У многих были женки, и здесь, в городе, и в деревнях, отданных нынче без бою ворогу, и не одна, наверно, недавно "опросталась" и кормила сейчас грудью попискивающего, сопящего малыша, с тревогою слушая, не топочут ли уже копыта татарской безжалостной конницы?
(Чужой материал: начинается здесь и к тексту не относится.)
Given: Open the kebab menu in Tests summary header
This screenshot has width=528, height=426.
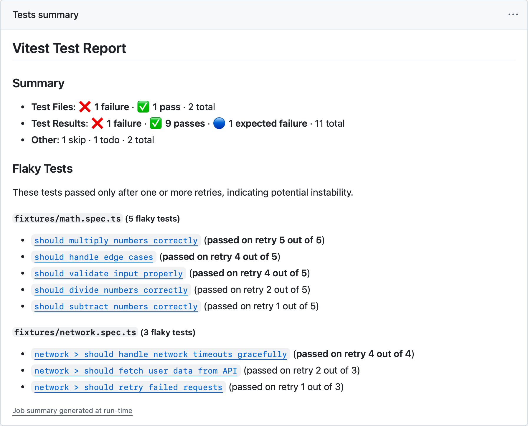Looking at the screenshot, I should [513, 14].
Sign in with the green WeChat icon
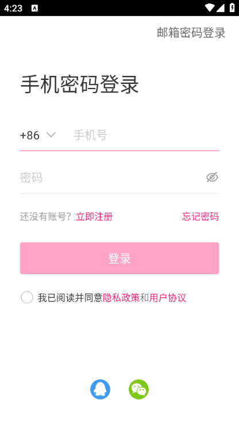Screen dimensions: 239x426 [x=139, y=389]
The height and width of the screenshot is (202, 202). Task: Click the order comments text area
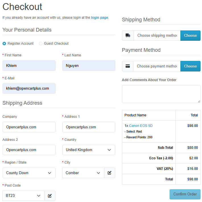pyautogui.click(x=161, y=94)
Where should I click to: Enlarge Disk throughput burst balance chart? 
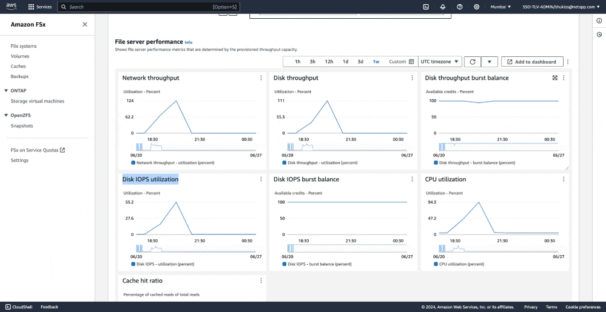(555, 78)
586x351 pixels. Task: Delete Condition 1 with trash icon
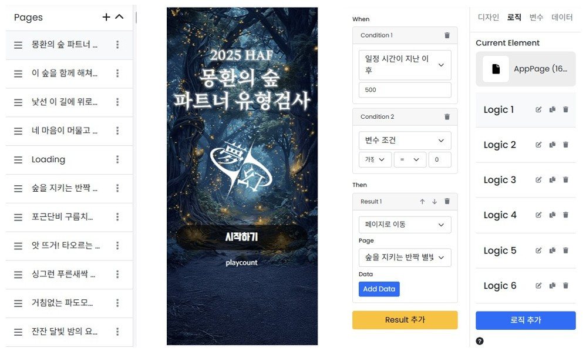[x=447, y=35]
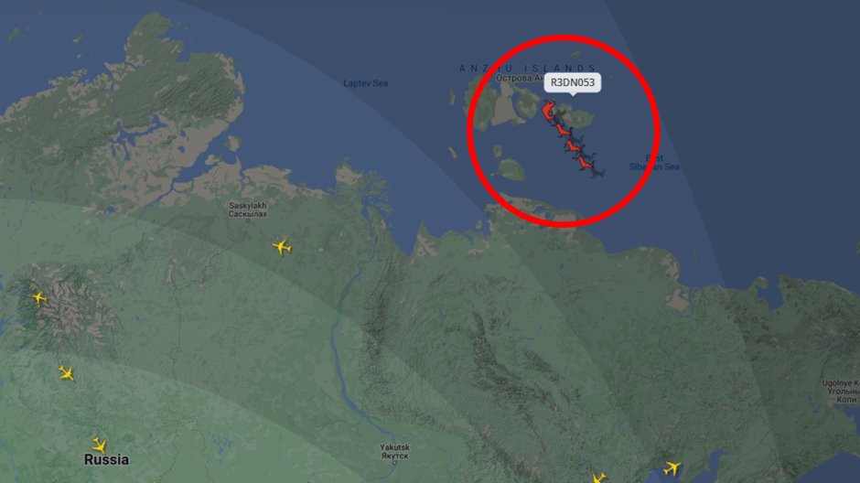
Task: Select the yellow plane east of Saskylakh
Action: coord(282,247)
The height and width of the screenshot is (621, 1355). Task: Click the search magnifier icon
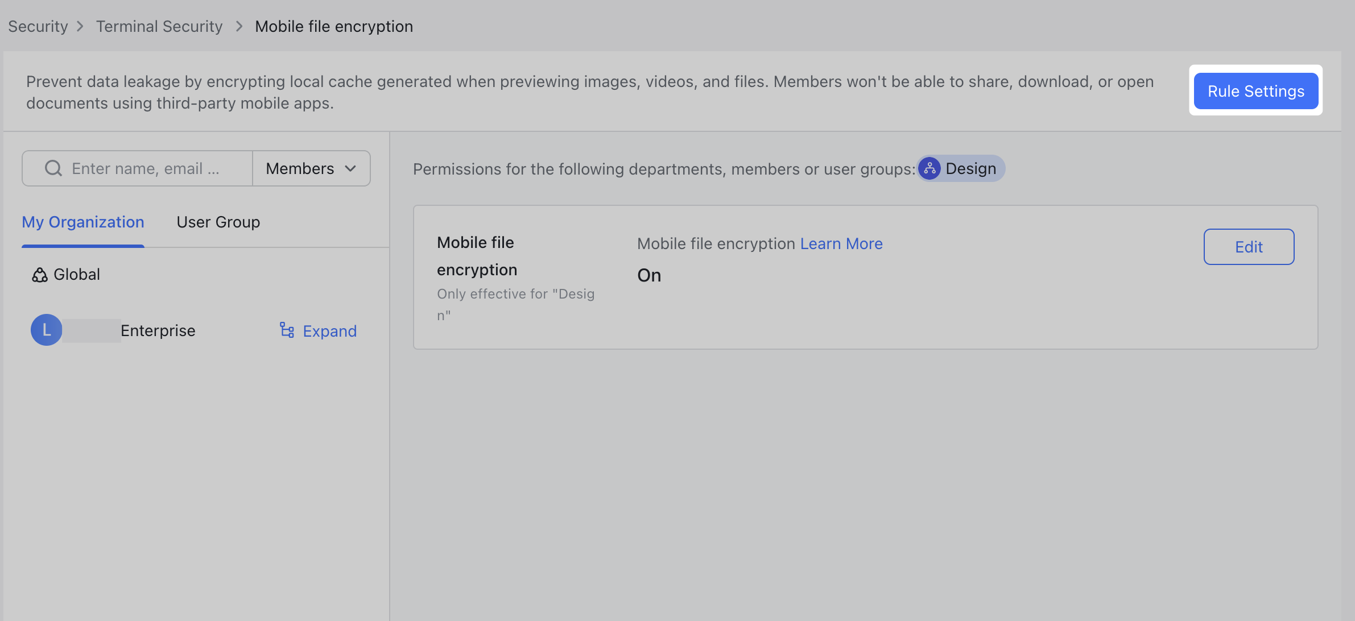[53, 168]
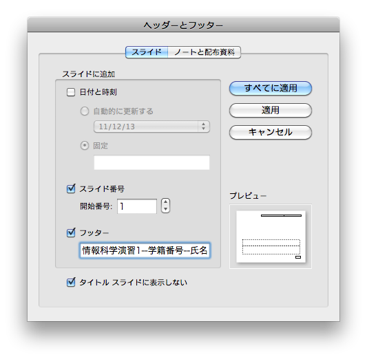Screen dimensions: 367x359
Task: Select the 固定 radio button
Action: [85, 146]
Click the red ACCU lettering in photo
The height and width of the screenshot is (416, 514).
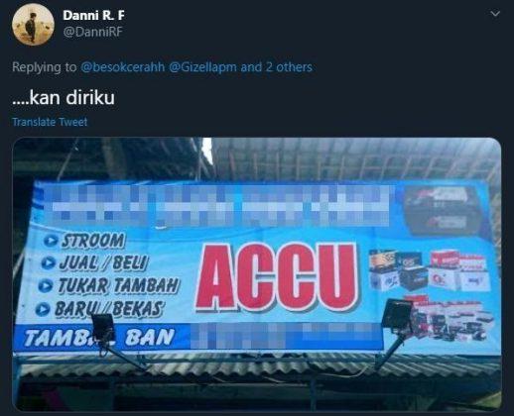(x=277, y=277)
И все же общая мысль была о ней, о княгине, словно в ней одной сошлись судьбы всех женок Московской земли. Так люди какого-нибудь древнего племени в час беды выносят из огня и сражения своего вождя, его жен и детей, веря, что, пока предводитель с ними, будет жив и народ, сколько бы он ни потерял жизней в смертельной борьбе с врагом…
ГЛАВА ДЕВЯТНАДЦАТАЯ
Зелеными светами, искрами раннего золота рождалась утренняя заря. И все было неясно еще, и неясно было решение Киприаново, когда Федорова в очередную позвали в митрополичий дворец.
Был тот краткий час перед самым рассветом, когда человеческое бедственное море, прихлынувшее в Кремник, на малый срок успокоилось и замерло. Люди спали. Спали измученные матери, прижимая к себе заснувших детей, дремали лошади и коровы. Спали, положив оружие под голову, ратные. И, пробираясь загроможденной улицей, переступая через раскинувшиеся прямо в уличной пыли тела, Иван все гадал, хватит или не хватит у нового владыки дерзновенья остаться в осаде и что тогда делать ему, Ивану? Выбираться из города, спасать своих или становиться на стены, сшибать в ров лезущих на приступ татарских богатуров? Почему-то так и представлял: хворостяные приметы, тучи стрел и шевелящиеся ратными, гнущиеся под грузом оборуженных тел многие лестницы, с напольной стороны прислоненные к пряслам и кострам Кремника, и тогда он, с багром, спихивающий или сдергивающий эти полные живою смертью ручьи, и то, как, падая вкось и вниз, лестница сперва скребет по камню, а потом быстрее, быстрее, быстрее… и падает, обрушивая друг на друга кишащий человеческий муравейник…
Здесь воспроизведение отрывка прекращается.